Il fenomeno del lavoro sommerso con i suoi chiari e quanto mai attuali risvolti socio-economici richiede  necessariamente una sistematica valutazione d’impatto che da un lato soddisfi una strategica esigenza informativa in ambito nazionale e dall’altro consenta di adempiere alle direttive comunitarie in materia di emersione e contrasto.

In tal senso l’ISTAT ha elaborato e diffuso nel corso del 2010 le ultime stime sul volume di lavoro non regolare e sul relativo valore aggiunto ad esso attribuibile. Per il 2009 si parla di 2.966.000 unità di lavoro

di cui 377mila relative agli stranieri cosiddetti “clandestini” (12,7%).

 

L’Agricoltura è il settore che presenta il maggior tasso di irregolarità con il 24,5% seguito dai Servizi (13,7%) e dall’Industria (6,2%). L’impatto del lavoro sommerso in termini infortunistici viene periodicamente analizzato dall’INAIL che, partendo dai dati elaborati dall’ISTAT, utilizza i propri indicatori di rischio ed opportuni fattori correttivi per stimarne il numero.

 

Per il 2009 sono stati valutati in circa 165mila gli infortuni “invisibili”, rientranti in un range di gravità medio-lieve, a fronte dei 175mila del 2006. Rispetto al totale risultano essere circa 20mila gli infortuni occorsi a

lavoratori stranieri (12%).

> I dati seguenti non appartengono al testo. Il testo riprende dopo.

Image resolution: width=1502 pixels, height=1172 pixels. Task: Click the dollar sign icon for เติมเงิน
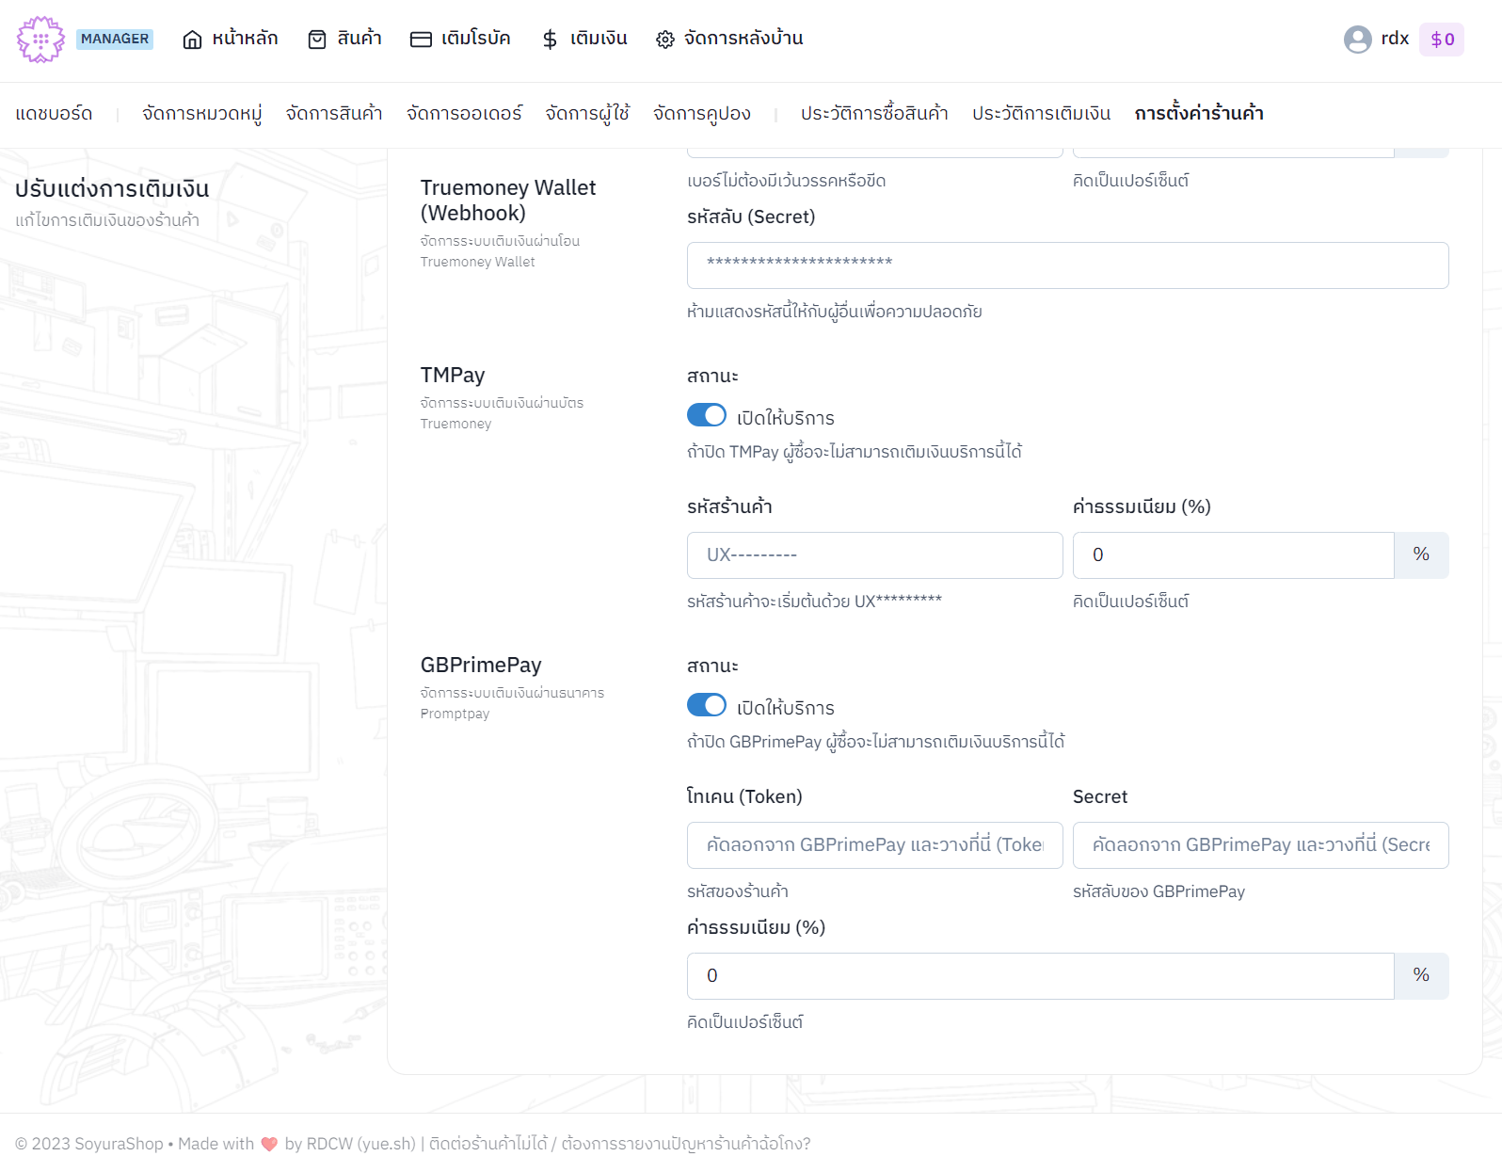coord(550,40)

Sul piano economico-settoriale ai Servizi sono attribuiti circa 117mila incidenti (71%), 25mila all’Agricoltura (15%) e 23mila all’Industria (14%), il 60% dei quali occorsi nel settore delle

Costruzioni (oltre 14mila infortuni).

 

Sono quasi 13mila gli infortuni per gli stranieri nel settore dei Servizi (63%), circa 4mila nell’Agricoltura (20%) e oltre 3mila nell’Industria (17%). In prospettiva territoriale le stime parlano di oltre 50mila infortuni nel

Mezzogiorno (30%), di quasi 46mila nel Nord-Ovest (28%) e di oltre 34mila infortuni nel Nord-Est e nel Centro entrambi con il 21%.